Writing can be a frustrating business. Here's one writer who let it get the better of him, and faces five years in the slammer as a result. The villain of the piece, a travel writer called Carl Parkes, used to blog -- until he got put inside because he couldn't raise $400,000 in bail. (Link from Lynne Scanlon.)
Randy Radic, another writer who is a convicted felon, used to have an ebook called The Sound of Meat available at Cool Publications. But Cool has been sold and the new owner has, er, trimmed the list, and so Randy's book is now available from his web site.
Some of us are nearly old enough to have experienced the world of pulp fiction at first hand; others have yet to discover its charms. Either way, the place to hie thee is the iPulp Fiction Library, where all is as it used to was; with a few changes to bring it up to date. The latest addition is Chambliss:.500.
J. Robert Lennon and his wife, Rhian Ellis, have started a new blog on 'the subject of writing and literature'. It's called Ward Six, after the Chekhov story (but you guessed that, you wildly literate person, you).
And, er, that's it for today.
6 comments:
Sean Lindsay from '101 reasons to quit writing' interviewed several writers & industry folk to find out why they were still at it. There's some insightful stuff in there, most of it on either side of my own interview.
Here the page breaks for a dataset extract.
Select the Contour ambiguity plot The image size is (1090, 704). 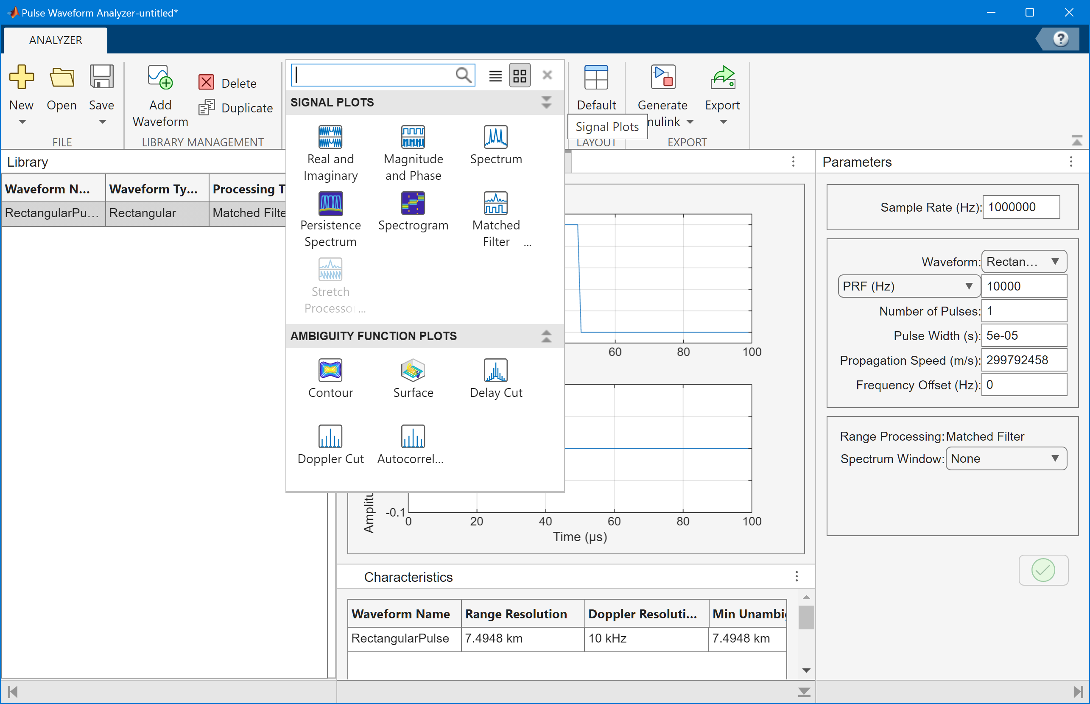(x=330, y=371)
As I recall, the main objection to Mr. Eggleton was not his book, but his, um, 'marketing,' which was apparently the copy-pasting of his own review anywhere and everywhere he could post it.
To quote one reaction on Security Watch, "Doing a quick search of the book, I could only find so-so press reviews, and awful reactions not to the book, but to the spamming."
After reading some rather bullying remarks attributed to Mr. Eggleton when people have asked him to cease, I'm left with little interest in the man's book, which may even be good (though it's questionable when you have to force it on people). Bottom line, I suppose, is that it's possible to find someone somewhere to give you an "award" if you are obnoxious enough and refuse to go away.
Ah, my perpetual hero. I'm blacklisted by The NY Times AND The London Review of Books. Yippee! I've arrived. Thanks. G.
Susan -- They may not make them like they used to, but the prolific writers of library fiction are still around. You'll find a few still on the lists of publishers like Robert Hale, responsible, I believe, for putting out some of the Chesney books. Hale also has some prolific guys in its Black Horse Western stable. One Aussie is writing them regularly under five pen-names; another under four. The story of the second, Keith Hetherington, is told in the current edition of the online mag Black Horse Extra. Click on my own pen-name above and it should take you there.
Ophra Wimsfree and the Mayonnaise Man
For the benefit of the uninitiated, let me join the GOB in plugging the above book, the work of Gerard Jones, and, like Ginny Good, available free. (The difference is that GG comes as an audio book, while OW is accessible only to those who have learned to read.)
Now I'm recommending it without even having read it, simply because I have faith that the author of Ginny Good would not present us with a turkey.
You paid good money for The Da Vinci Code, likewise for the latest Harry Potter (though you'd die under torture sooner than admit it). The least you can do is to have a look at infinitely superior work which you can read without getting off your backside, and without paying a penny -- though Gerard Jones would be very pleased if you would.
"via an internet search for a diarist's name coupled with the single word pikle. (No, I don't understand that last bit either. But I did mention the midday sun.)"
This pikle thing is quite a useful technique. By ensuing that various pages have a unique "non-word" in them, you can use Google to search them all at one time, whether on the same site or not.